Like a well-dressed daddy long legs in a dapper Chelsea cap and his regulation sunshades, "Dr Clarke" as he referred to himself throughout, bounced onstage at the Ironworks on Sunday and into a routine that is as much stand up as poetry recital.
But Clarke has always had a skinny foot in both camps. And the perfect timing with which he rolls out a laugh on top of a laugh reminds you of Ken Dodd of all people and the fact Clarke paid a long apprenticeship in the clubs of Manchester — Bernard Manning’s included.
There might have been a tiny moment, not so much of racism, as Invernessianism well into the night’s entertainment. An elaborate set-up had got us to the point where the poet asked us to choose living in Congo or the North Pole, confident we’d pick the Congo. But we yelled back "North Pole!".
"For a minute I forgot where I was," he said." That’s like Butlin’s for you."
A decade ago just 16 people had turned up, he told us, so he couldn’t have been happier with the turnout – which had robbed the vicinity of its more mature punter, discerning enough to laugh in the right places, cheer classics such as Beasley Street and its yuppie follow-up Beasley Boulevard — and also cashed up enough to ensure much poetry merch found a new Highland home.

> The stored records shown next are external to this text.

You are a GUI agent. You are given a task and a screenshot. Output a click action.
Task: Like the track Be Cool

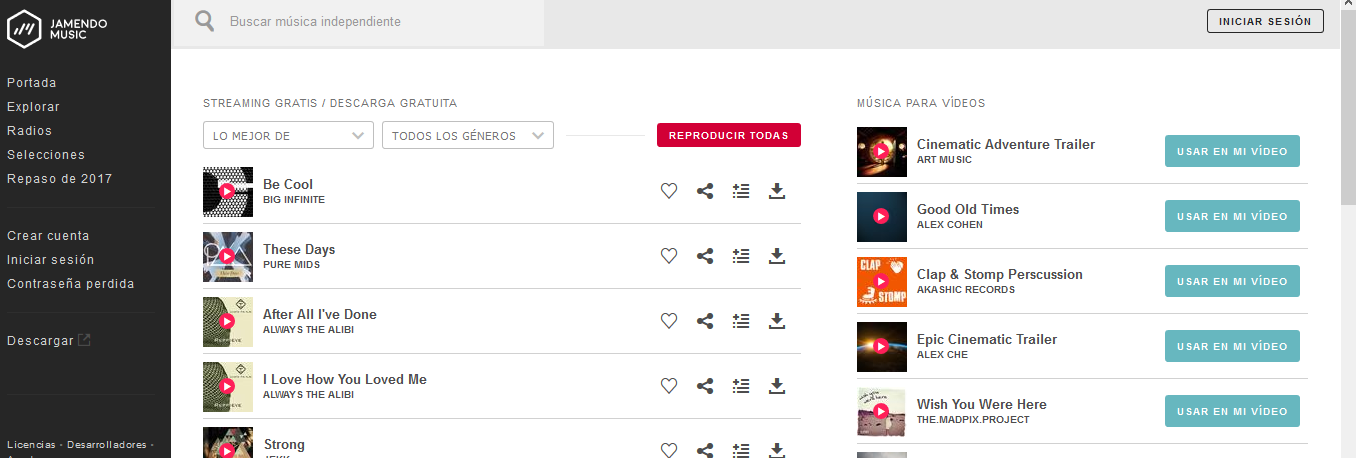coord(669,191)
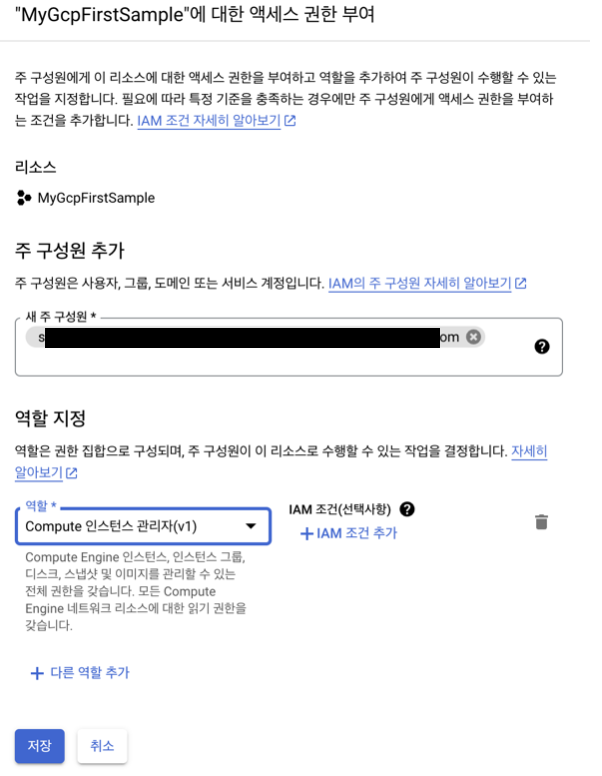Select the Compute 인스턴스 관리자(v1) role combo box
Viewport: 602px width, 776px height.
[x=144, y=526]
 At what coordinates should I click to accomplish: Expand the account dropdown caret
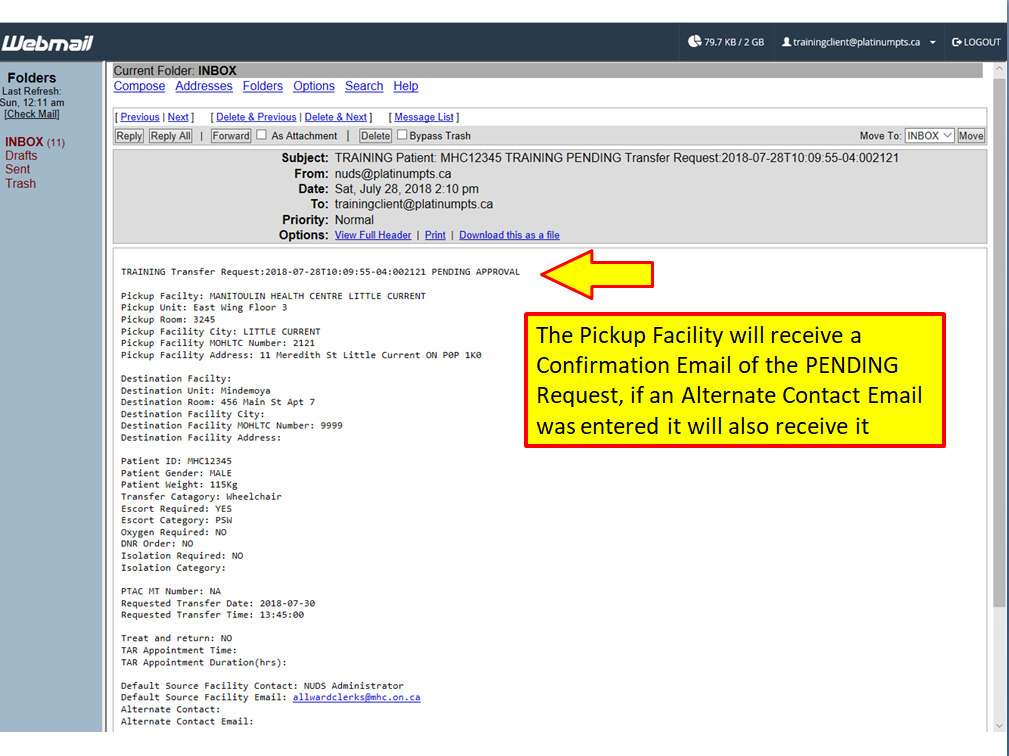tap(933, 43)
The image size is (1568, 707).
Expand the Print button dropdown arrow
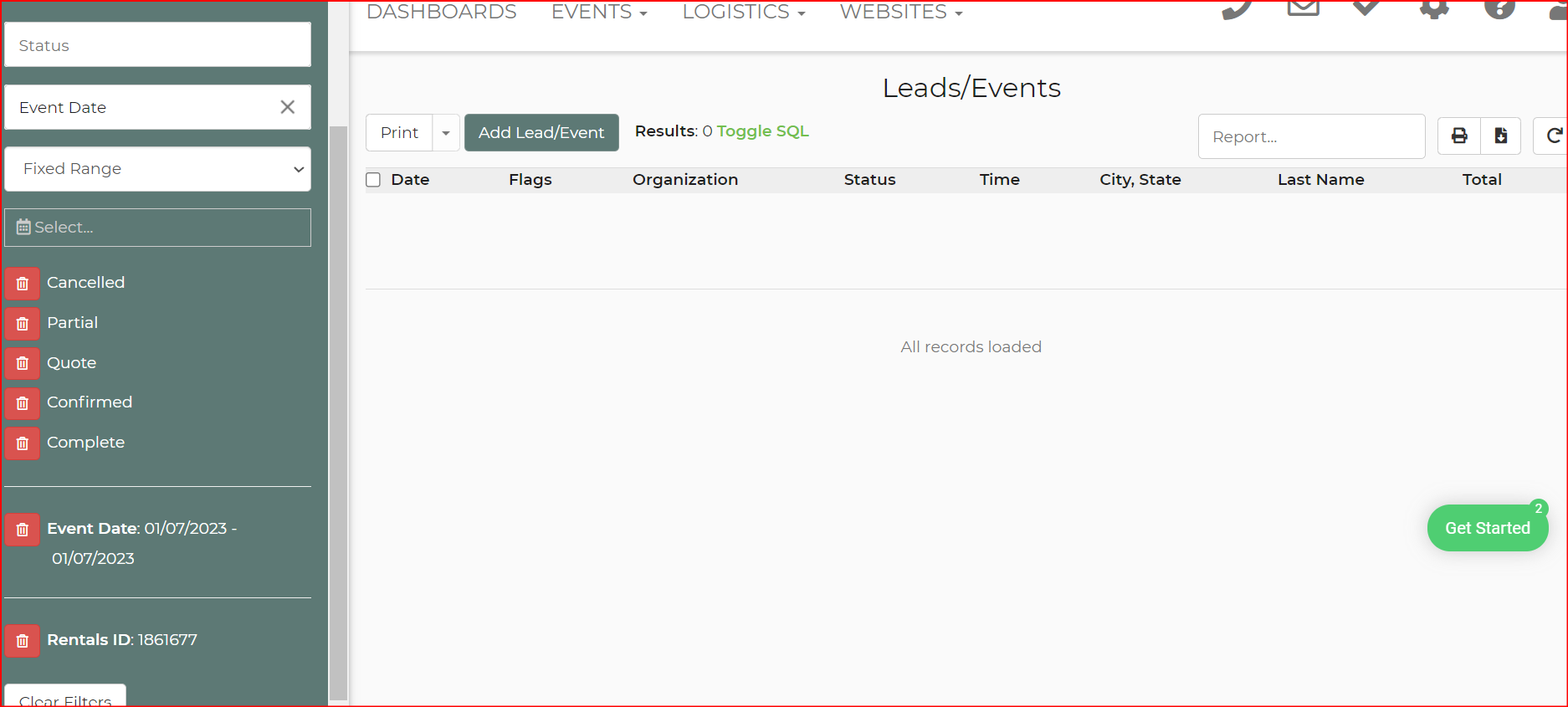point(446,133)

And it’s easy to forget that the punk novelty value of Clarke’s work can’t disguise the fact the man’s a proper erudite poet who sometimes talks in deliberately gorgeous big words or likes to roll out a throwaway thumbnail sketch of haiku history, Basho, the Floating World school and all of that.

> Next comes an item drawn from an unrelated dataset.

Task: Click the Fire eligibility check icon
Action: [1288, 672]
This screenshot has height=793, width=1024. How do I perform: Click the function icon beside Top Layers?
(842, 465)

When discussing the power of the limerick, he misrhymed "prick" with "f*ck" to tease us: "I subverted the form in order to point out a higher truth!"
But there were plenty of bawdy jokes too — I won’t go into Clarke’s one about the difference between a Lada and a sheep here.
Yet it’s the rapid-fire machine-gun poetry that got the biggest applause — a set-closing Evidently Chickentown with the litany of F-words reduced to pure sound, thanks to his speedy delivery. Then there was a bonus encore of wry love poem I Wanna Be Yours, such a favourite of Arctic Monkeys' Alex Turner that the title’s tattooed on his arm and his version’s on AM — Clarke: "2014’s second biggest album worldwide".
The punk poet has the last laugh again.